Nov. 8, 2018 By Christian Murray
Ethel Plimack, who was Sunnyside’s oldest resident and cherished by many, has died. She was 107.
Plimack passed away in her sleep inside her Sunnyside Gardens home on Tuesday. She is survived by three children and multiple grandchildren. Her husband, an optical supply wholesaler, died 40 years ago.
Plimack, who grew up in the Bronx, moved to Sunnyside in 1941 and was active her entire life.
She worked as an administrative assistant until she was 94, taking the subway to Marymount Manhattan College every day. She also swam at Equinox until she was 100.

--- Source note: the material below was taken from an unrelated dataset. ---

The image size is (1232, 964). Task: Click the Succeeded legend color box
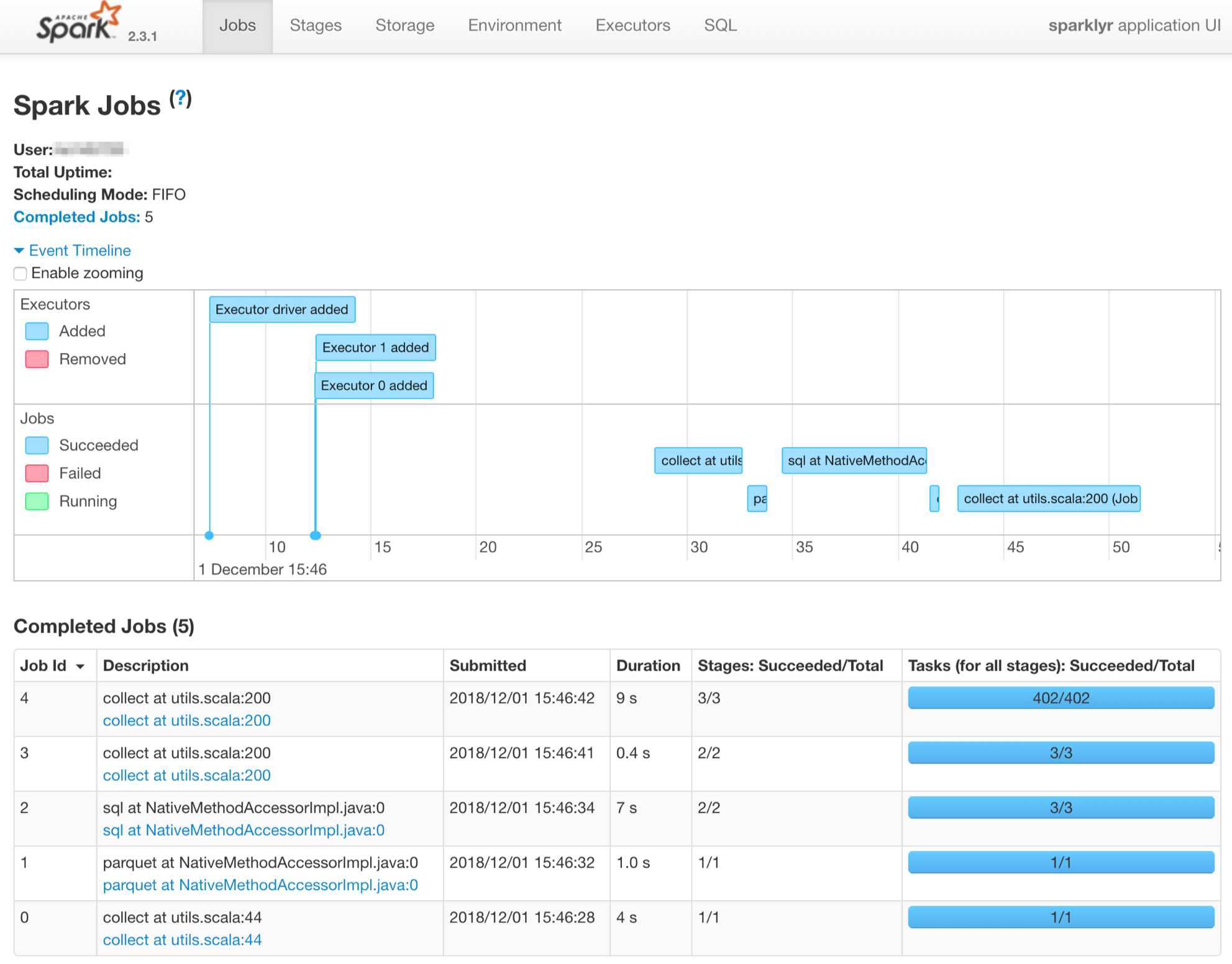pyautogui.click(x=37, y=445)
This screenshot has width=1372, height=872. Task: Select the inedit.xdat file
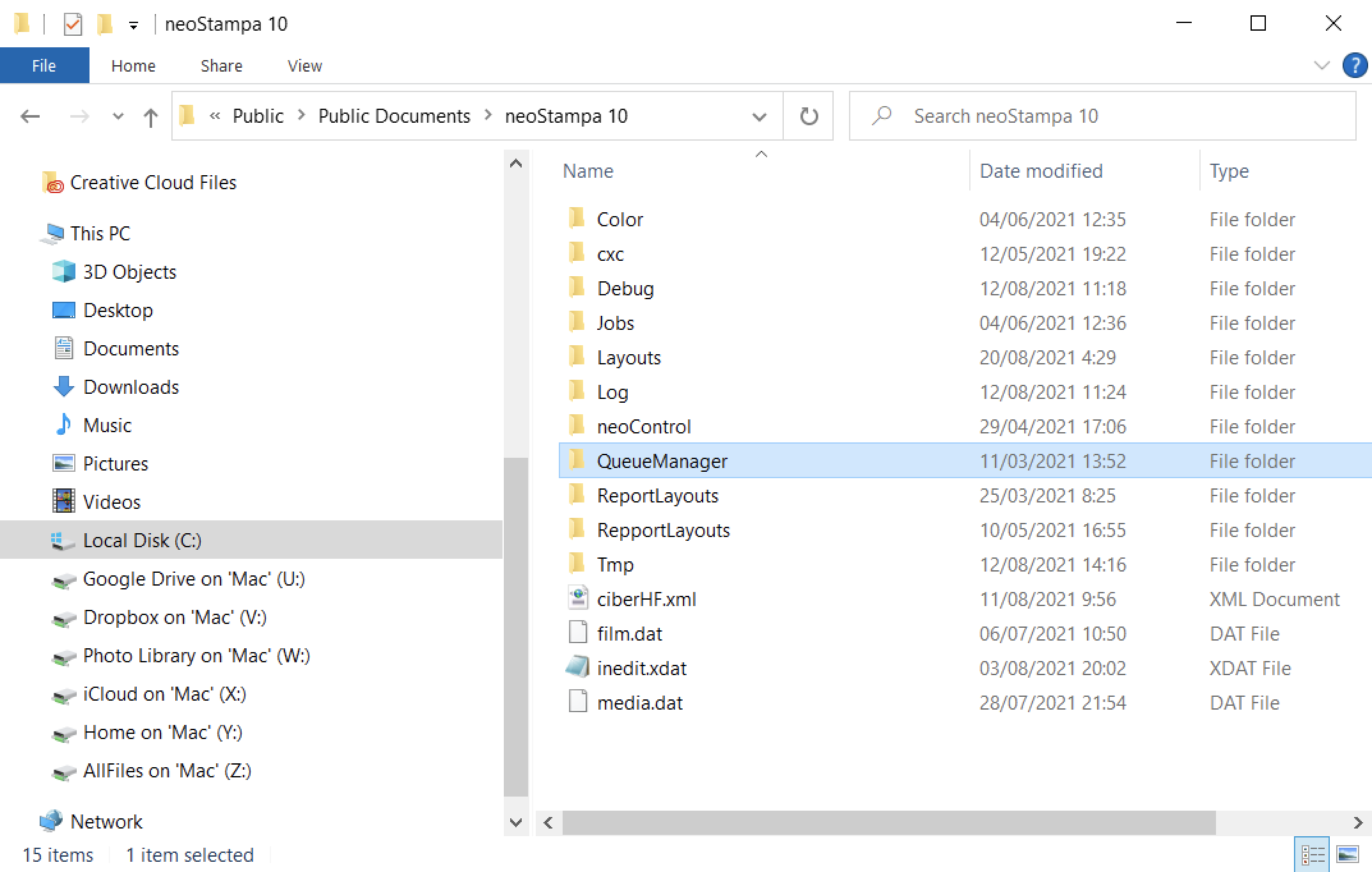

She was part of a longevity study at the Albert Einstein College of Medicine that revealed good genes, a wide social network and active lifestyle helped her to age so long and so well.
“We can only marvel at her extraordinary memory and continuing good health,” her daughter, Janet Sherman, told the Sunnyside Post in 2014. “She is certainly a remarkable woman.”
Most days Plimack sat on the first floor of her 46th Street home knitting and watching TV. She was typically impeccably dressed. In recent years, Plimack had the help of a dedicated full-time aid.
Plimack would knit constantly for charity sales, as well as an organization that donates caps to premature infants.
She also had a strong connection to the neighborhood, having been an outspoken supporter for the landmarking of Sunnyside Gardens in the early 2000s.
When she was 97, she went before the NYC Landmark Preservation Commission in Manhattan to testify in support of landmarking the Gardens.
“I love the tree-lined streets,” Plimack said in her 2014 interview with the Sunnyside Post. “People are nice and you know your neighbors.”
Plimack was just a few weeks short of her 108th birthday.
For the past five years, her birthday had been a big Sunnyside event, where residents would show up outside her house on Thanksgiving Day and sing Happy Birthday to her. More than 100 people would come each year for the 20-minute event at noon, which her neighbor, Sunnyside organizer Patricia Dorfman, arranged each year.
Council Member Jimmy Van Bramer, who was a neighbor to Plimack, would always attend the birthday event.
Van Bramer said Wednesday that he was saddened by her passing.
“We always knew that we were going to lose Ethel at some point but none of us wanted to let her go,” he said. “She was so sweet, kind.”
Her children, all over 70, as well as her grandchildren and great grandchildren, also kept her going.
“When we were kids she encouraged us to do what we wanted to do. To do what felt right,” Henry Plimack, her son and a retired audio engineer, said in 2014.
Plimack’s daughter, Sylvia Plimack Mangold, is a well-known artist, whose work has been exhibited at the Museum of Fine Arts, Boston, the Museum of Modern Art, and numerous other venues.
James Mangold, Ethel Plimack’s grandson, is a Hollywood director, screenwriter and producer, known for movies like The Wolverine, Walk the Line and Cop Land.
Ethel Plimack attended Evander Childs High School while growing up in the Bronx. After attending Hebrew Tech in Manhattan, she became a bookkeeper and administrative assistant, working for a dress company in Queens, the New York City Department of Education, Bryant High School and P.S. 150.
In the U.S., it is estimated that there are 2.2 centenarians per 10,000 people.